The job of an accountant is changing, the CPA exam is changing and the Crowell School of Business Master’s in Professional Accountancy (MPAcc) is leading the way in meeting those changes.
Today’s newly-licensed CPAs are expected to know more information than ever before. The demands of accounting today require richer skill sets, greater competencies and a deeper understanding of emerging technologies. Procedures that used to be performed by new CPAs are now either automated, outsourced, or carried out by paraprofessionals, and many duties that were once assigned to experienced staff are now being handed to those just entering the profession. Experienced accountants are now facing questions and responsibilities never dreamed of by their predecessors.
In recognition of the rapidly changing skills and competencies that accountants will need both today and in the future, the CPA licensure model is undergoing a serious revision. This means there will be a new Uniform CPA Exam in 2024.

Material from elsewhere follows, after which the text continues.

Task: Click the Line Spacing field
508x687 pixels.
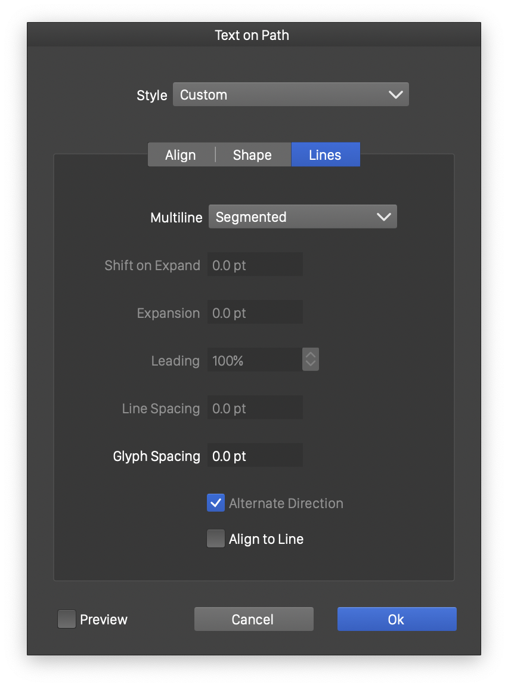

In response, Crowell’s MPAcc program has revised its core curriculum and will begin offering specializations in tax compliance and planning (TCP) and in business analysis and reporting (BAR). These revisions are in place and set to begin in Fall 2022.
“Not everyone has done this yet. We really prioritized it,” said program director Phil Woodward. “I’m proud to say that we have a Master of Professional Accountancy program that's ready for the CPA evolution.”
This change is one answer to the long-standing concern that business-school education often does not match business-world expectations. The Wall Street Journal notes that “companies hire thousands of business-school graduates every year only to spend months catching them up in the specific demands and skills of the job.” These companies develop rigorous training programs to make up for “the lag that often exists between business-school curricula and the fast-evolving technological and data-analytical skills that they and their corporate clients require.”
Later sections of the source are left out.